Wolffe looked at him for a moment, thinking he sounded just like Kurt Hale when he’d been alive.
He said, “One step at a time. Just see if you can track down that SITREP.”
Before Blaine could leave the office, Bartholomew Creedwater came running into the room, his face sweating and red. He exclaimed, “We’ve been hit with a ransomware attack, and it’s spreading. I can’t shut it down.”
Incredulous, Wolffe said, “What? Ransomware? You mean like that Colonial Pipeline attack?”
“Yes. Blaisdell Consulting has been hit just like them, but it’s much worse for us. I don’t know how it got into our systems, but because we’re interconnected with all of our other cover companies, it’s spreading like wildfire. It’s going to shut us down completely.”
“Creed, we pay you to do this sort of thing. Tell me you can stop it.”
Bartholomew Creedwater—Creed—was what was known in polite society as a “network engineer,” meaning he was a master at cyberattacks. A hacker, and one of the best in the world.
“Sir, I could have if I’d caught it in time, but it infiltrated somehow through our network of cutouts, probably through one of those piece-of-shit government service providers we have to use to interface with the National Command Authority. They never patch anything, and once it got into the system, it started shutting everything down. And I mean everything.”
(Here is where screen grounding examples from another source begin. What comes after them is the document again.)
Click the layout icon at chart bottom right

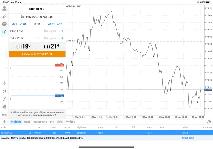pyautogui.click(x=209, y=122)
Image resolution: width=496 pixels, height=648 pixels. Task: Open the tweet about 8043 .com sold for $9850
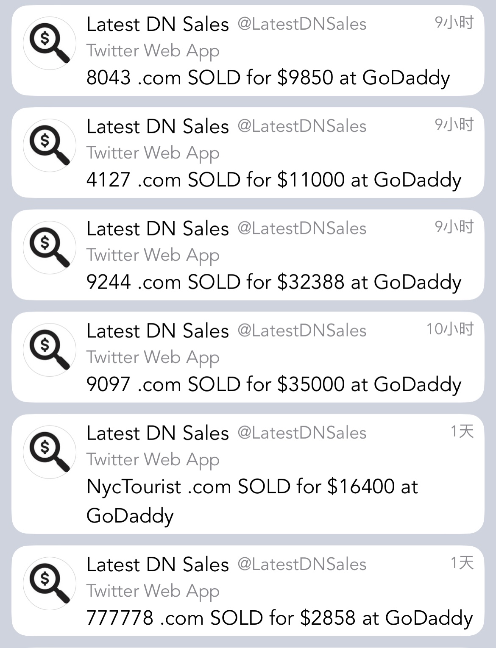coord(268,78)
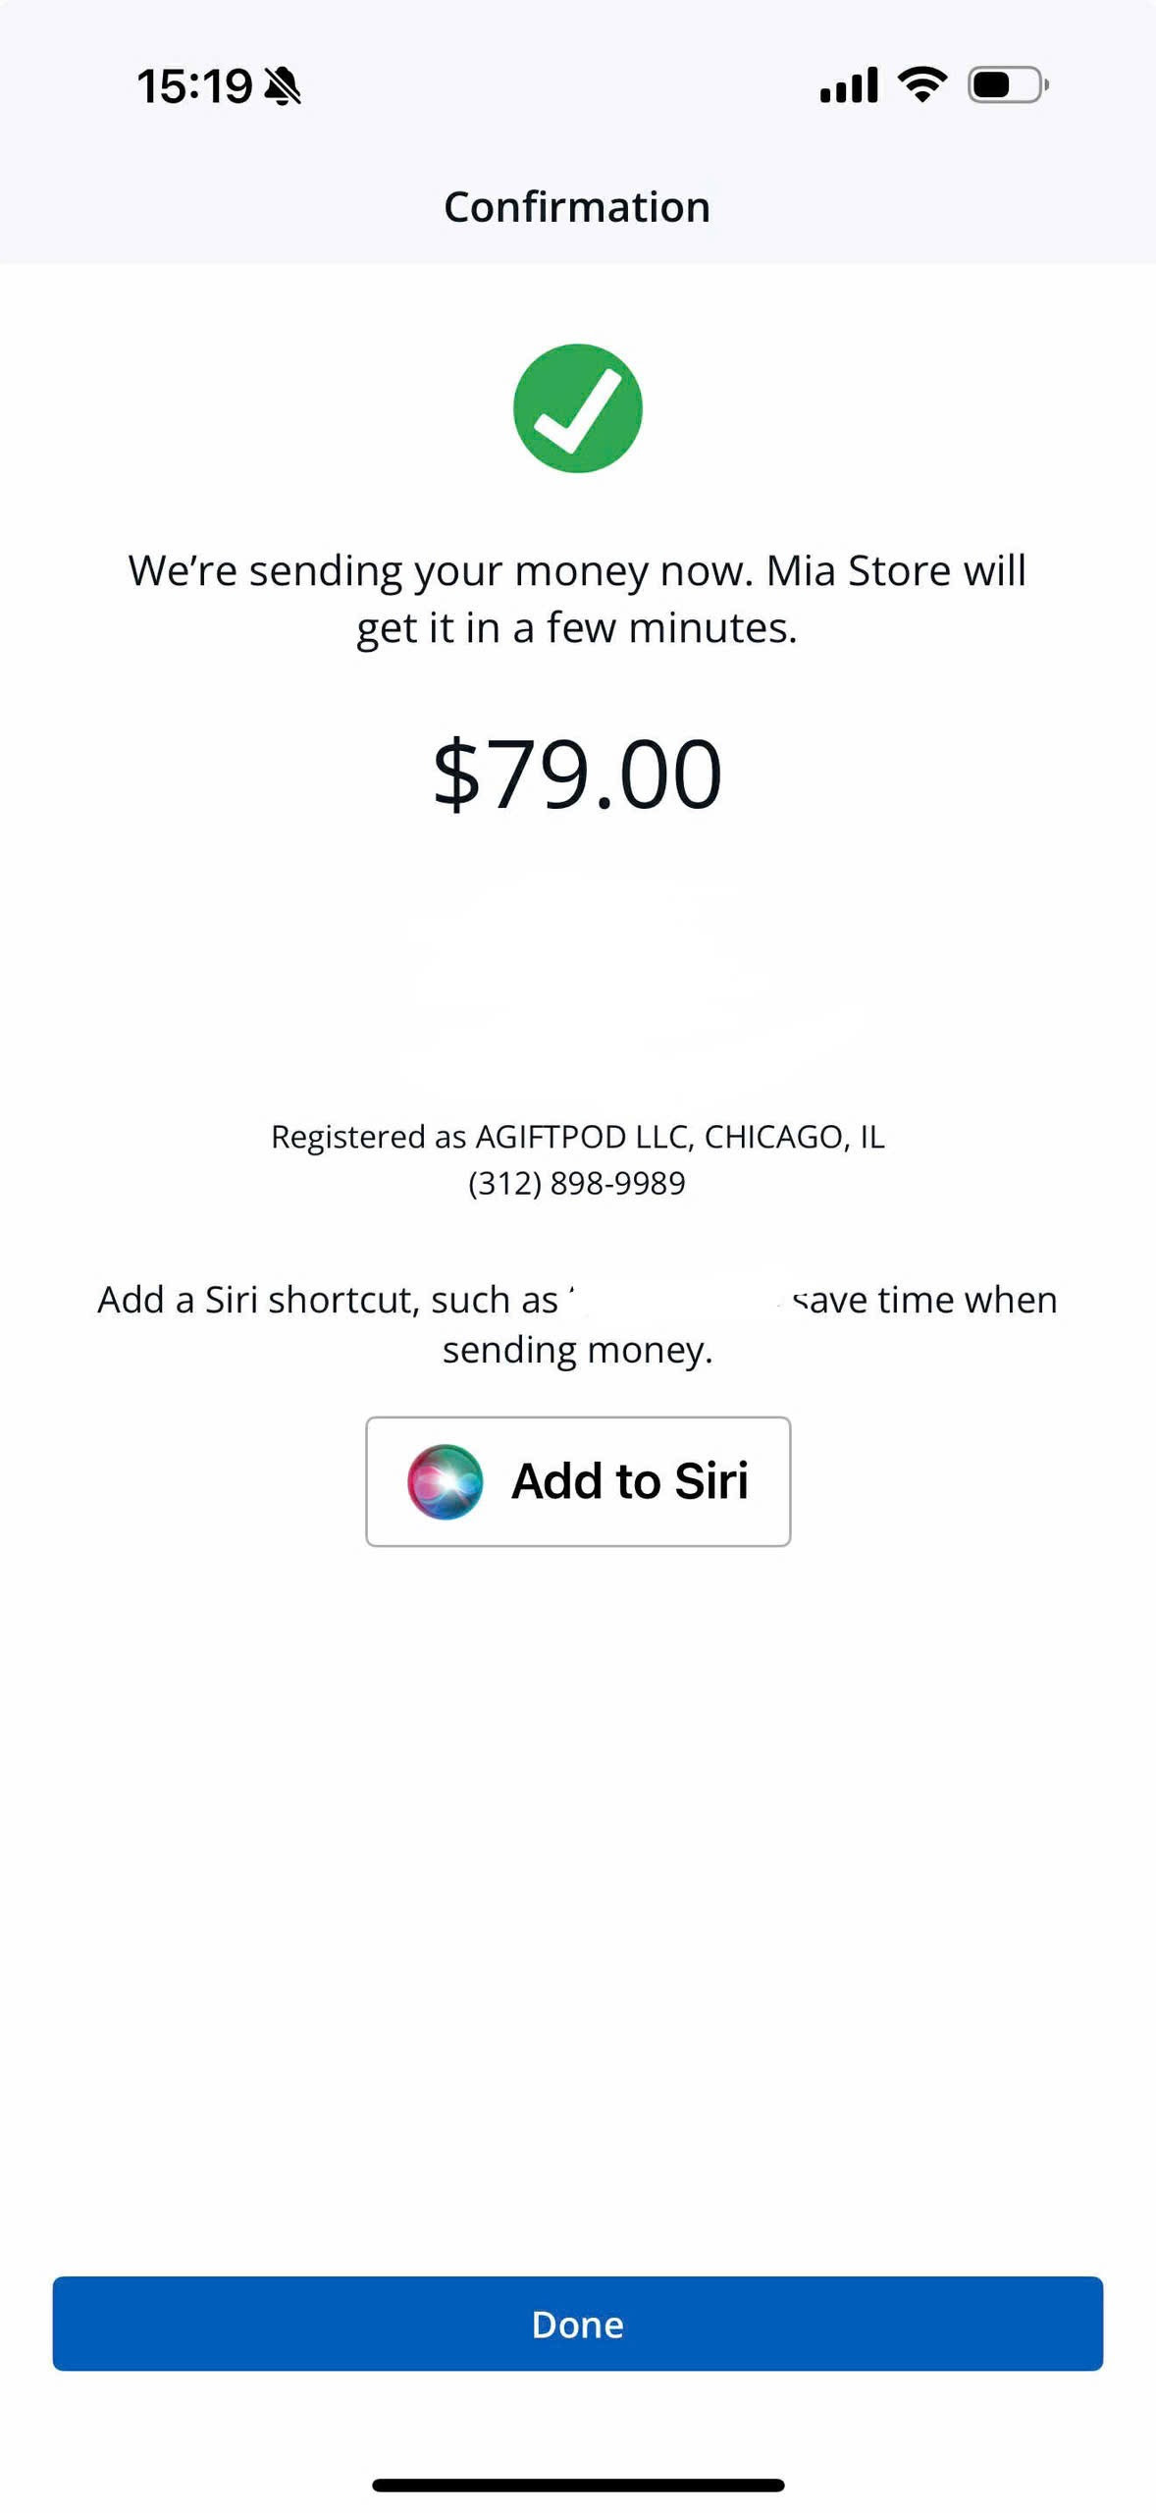Tap 'save time when' text fragment
This screenshot has height=2513, width=1156.
point(924,1300)
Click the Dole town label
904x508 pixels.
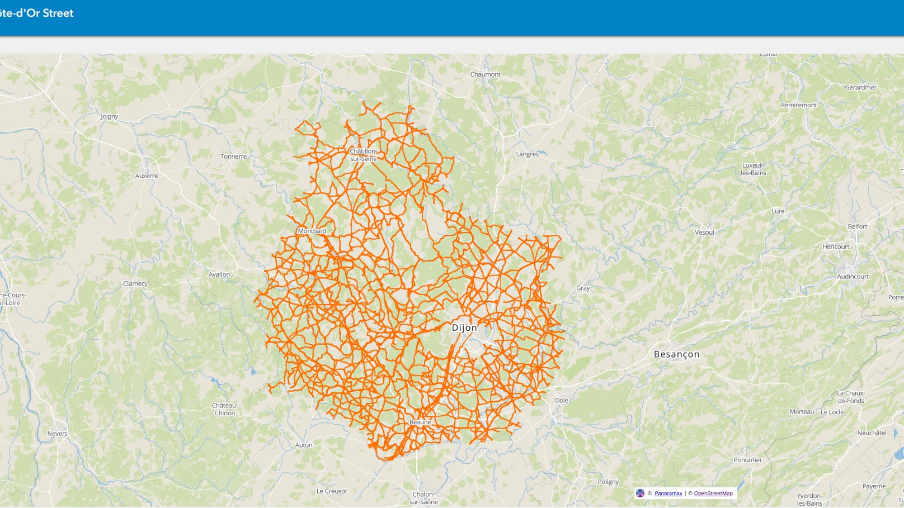[562, 401]
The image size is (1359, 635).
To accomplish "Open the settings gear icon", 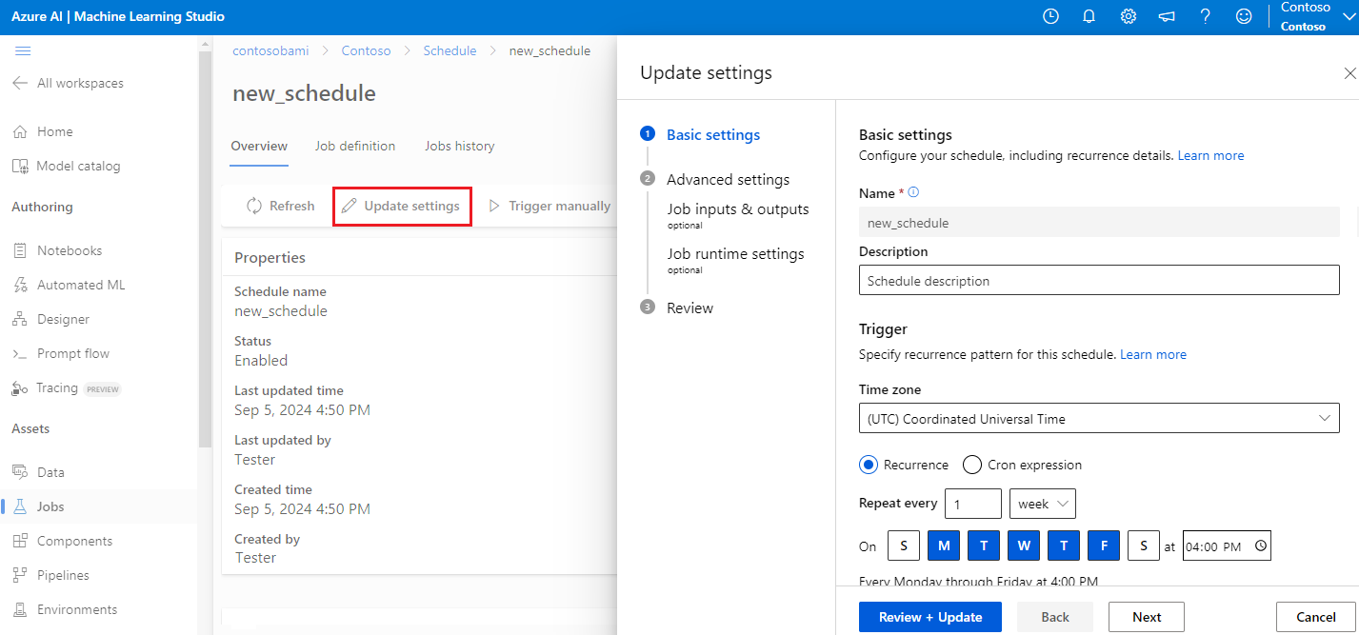I will pyautogui.click(x=1129, y=16).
The first thing Wolffe thought about was compromise. “Do you think they hit us on purpose? That they know what this organization represents? Is it a nation-state?”
“I don’t think so. If it was a nation-state, like Russia, they’d just hide and exploit, like the SolarWinds hack a couple of years ago, or the Chinese hack of our Office of Personnel Management. Ransomware is for profit. They hit hospitals and corporations for cash. I don’t think they had any idea of the number of connections they were going to affect, but they do now.”
Wolffe turned to his screen and saw that his web mail was gone. In its place was a large banner saying:
YOUR COMPUTER HAS BEEN INFECTED
All of your data is now encrypted. To decrypt, you will need our software. You have four days to pay four bitcoin. After four days, the price will double to eight bitcoin. Follow the instructions at the bottom of the screen.